THE CMG VOICE

Doctors and Hospitals Received Nearly $6.5 Billion From Healthcare Companies in 2014

Doctors and hospitals often have financial relationships with healthcare manufacturing companies. These relationships clearly can have an affect on a physician’s decision-making process. However, until recently it was very difficult to understand or research the financial relationship between physicians and drug and device manufactures.

The Affordable Care Act has changed the status quo, by mandating that the Center for Medicare & Medicaid Services (CMS) track and report payments between physicians and drug and medical device manufactures. In fulfilling this requirement, CMS created a website you can find here:

[OpenPaymentsData](https://openpaymentsdata.cms.gov/)

This allows people to discover what payments their medical providers have received from various drug makers and medical device manufactures.

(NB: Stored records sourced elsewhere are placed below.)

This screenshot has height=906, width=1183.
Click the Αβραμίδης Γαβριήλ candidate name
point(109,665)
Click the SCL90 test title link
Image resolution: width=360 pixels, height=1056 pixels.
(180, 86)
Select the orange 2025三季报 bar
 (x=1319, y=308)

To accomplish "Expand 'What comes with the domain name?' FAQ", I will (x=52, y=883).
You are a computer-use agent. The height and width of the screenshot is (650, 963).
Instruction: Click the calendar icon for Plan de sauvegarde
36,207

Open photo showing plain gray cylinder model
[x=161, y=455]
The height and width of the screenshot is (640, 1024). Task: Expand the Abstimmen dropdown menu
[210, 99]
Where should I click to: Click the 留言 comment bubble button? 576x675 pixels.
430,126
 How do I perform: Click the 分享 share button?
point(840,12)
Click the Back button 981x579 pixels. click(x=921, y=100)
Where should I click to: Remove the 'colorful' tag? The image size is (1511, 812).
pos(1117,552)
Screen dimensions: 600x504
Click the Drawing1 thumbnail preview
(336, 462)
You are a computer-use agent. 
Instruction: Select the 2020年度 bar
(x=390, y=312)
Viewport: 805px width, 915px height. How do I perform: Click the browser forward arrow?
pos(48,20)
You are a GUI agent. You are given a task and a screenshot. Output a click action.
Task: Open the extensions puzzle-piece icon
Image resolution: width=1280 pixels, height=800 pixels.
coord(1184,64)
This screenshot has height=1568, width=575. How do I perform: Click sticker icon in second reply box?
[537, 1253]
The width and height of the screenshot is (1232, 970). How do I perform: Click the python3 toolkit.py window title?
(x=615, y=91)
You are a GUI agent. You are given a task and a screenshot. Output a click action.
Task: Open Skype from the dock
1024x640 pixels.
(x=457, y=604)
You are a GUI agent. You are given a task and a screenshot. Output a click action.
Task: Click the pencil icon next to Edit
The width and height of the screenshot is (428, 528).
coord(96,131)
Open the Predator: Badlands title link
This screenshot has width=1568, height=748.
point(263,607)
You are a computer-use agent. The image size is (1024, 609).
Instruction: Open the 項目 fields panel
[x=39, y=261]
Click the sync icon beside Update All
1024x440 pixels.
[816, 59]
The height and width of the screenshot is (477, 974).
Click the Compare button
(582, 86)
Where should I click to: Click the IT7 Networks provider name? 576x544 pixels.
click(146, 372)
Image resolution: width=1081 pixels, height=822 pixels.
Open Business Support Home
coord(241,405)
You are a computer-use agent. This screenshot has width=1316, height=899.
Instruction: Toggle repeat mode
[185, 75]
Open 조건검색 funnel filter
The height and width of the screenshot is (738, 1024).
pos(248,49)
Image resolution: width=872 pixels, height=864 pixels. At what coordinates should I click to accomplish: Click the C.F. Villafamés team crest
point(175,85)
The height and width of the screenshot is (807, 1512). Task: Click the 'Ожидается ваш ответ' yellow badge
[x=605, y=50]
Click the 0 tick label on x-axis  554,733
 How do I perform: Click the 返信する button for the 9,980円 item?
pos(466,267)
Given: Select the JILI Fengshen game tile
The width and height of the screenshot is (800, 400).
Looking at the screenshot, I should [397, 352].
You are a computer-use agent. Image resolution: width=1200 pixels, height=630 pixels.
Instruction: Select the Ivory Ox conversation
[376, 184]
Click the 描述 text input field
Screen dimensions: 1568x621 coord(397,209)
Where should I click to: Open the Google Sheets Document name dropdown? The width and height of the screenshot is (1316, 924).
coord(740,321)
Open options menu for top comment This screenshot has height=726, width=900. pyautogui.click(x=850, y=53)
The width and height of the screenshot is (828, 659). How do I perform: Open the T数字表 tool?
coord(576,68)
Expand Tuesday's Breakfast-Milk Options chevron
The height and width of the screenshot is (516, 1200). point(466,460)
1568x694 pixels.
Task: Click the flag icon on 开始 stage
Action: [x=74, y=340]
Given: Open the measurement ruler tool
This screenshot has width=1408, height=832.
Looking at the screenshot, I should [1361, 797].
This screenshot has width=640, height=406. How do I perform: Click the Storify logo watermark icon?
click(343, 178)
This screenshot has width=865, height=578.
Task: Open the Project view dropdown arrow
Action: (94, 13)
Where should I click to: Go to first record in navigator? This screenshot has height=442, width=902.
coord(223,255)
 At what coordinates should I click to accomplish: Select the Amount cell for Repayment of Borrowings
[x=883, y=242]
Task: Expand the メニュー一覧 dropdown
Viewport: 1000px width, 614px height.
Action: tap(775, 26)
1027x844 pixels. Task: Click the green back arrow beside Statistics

According to CMS’s webpage last year drug and medical device manufactures paid physicians and teaching hospitals $6.49 billion. A summary posed on the website states that approximately 607,000 doctors received $3.2 billion for research, and $2.6 billion for other purposes. Clearly no business spends this kind of money without getting some return for their investment.

Money motivates people to take risks they otherwise would not take, and physicians are no different. Since “smoking gun” evidence rarely exists in medical malpractice cases, oftentimes plaintiffs and their attorneys are left searching for reasons to explain to a jury why malpractice occurred. With drug and medical device companies spending billions of dollars to influence doctors, the new CMS’s webpage provides plaintiffs and their attorneys with a new tool for unraveling these relationships.

This new transparency is helpful to victims of malpractice and their attorneys because it helps them uncover financial relationships between physician and a healthcare company. Discovering these relationships can help explain to a jury why a negligent doctor made certain decisions.

For example, a financial relationship could explain why a surgeon sold a patient on a particular surgical technique that he had just learned at a seminar, even though the surgeon had only limited practice performing the surgery. Why? Because the surgeon’s seminar tuition and travel were paid for by the company that stood to benefit financially from the surgeon utilizing the new technique. Another example is how a pharmaceutical company regularly wining and dining a physician may explain why that doctor always prescribes a certain drug manufactured by the company, even though cheaper or safer alternative drugs exist.